What is being asked → Please print, word for word, every line from the one that contains "This screenshot has width=253, height=315." through the last line of the records, and nothing else.

Dataset records
---
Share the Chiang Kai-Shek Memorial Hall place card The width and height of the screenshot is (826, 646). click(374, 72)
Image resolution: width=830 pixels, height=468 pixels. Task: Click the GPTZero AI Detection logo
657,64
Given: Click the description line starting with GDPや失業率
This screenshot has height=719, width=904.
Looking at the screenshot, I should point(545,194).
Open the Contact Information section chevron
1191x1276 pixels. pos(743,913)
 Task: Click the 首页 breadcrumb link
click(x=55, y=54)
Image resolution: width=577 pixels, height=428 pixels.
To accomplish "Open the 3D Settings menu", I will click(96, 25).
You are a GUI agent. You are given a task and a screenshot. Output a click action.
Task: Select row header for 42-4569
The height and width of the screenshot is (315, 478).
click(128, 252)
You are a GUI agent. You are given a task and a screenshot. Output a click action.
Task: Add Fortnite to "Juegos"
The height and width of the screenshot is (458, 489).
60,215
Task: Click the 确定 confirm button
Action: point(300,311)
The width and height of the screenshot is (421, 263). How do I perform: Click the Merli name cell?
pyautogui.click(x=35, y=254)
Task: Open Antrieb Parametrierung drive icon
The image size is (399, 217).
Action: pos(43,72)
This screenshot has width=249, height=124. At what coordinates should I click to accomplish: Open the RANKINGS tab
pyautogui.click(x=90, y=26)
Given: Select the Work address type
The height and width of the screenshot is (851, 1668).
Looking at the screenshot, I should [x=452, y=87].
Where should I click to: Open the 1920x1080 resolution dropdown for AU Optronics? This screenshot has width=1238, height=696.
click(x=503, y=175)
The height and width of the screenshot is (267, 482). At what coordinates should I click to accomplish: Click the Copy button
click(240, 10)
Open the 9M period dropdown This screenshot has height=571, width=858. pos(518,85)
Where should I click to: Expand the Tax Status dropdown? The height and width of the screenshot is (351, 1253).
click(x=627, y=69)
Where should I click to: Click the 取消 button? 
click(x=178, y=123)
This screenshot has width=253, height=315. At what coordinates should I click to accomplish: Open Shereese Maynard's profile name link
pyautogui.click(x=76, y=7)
---
Your solution →
This screenshot has width=253, height=315. At what coordinates should I click to accomplish: Open Shereese Maynard's profile name link
pyautogui.click(x=76, y=7)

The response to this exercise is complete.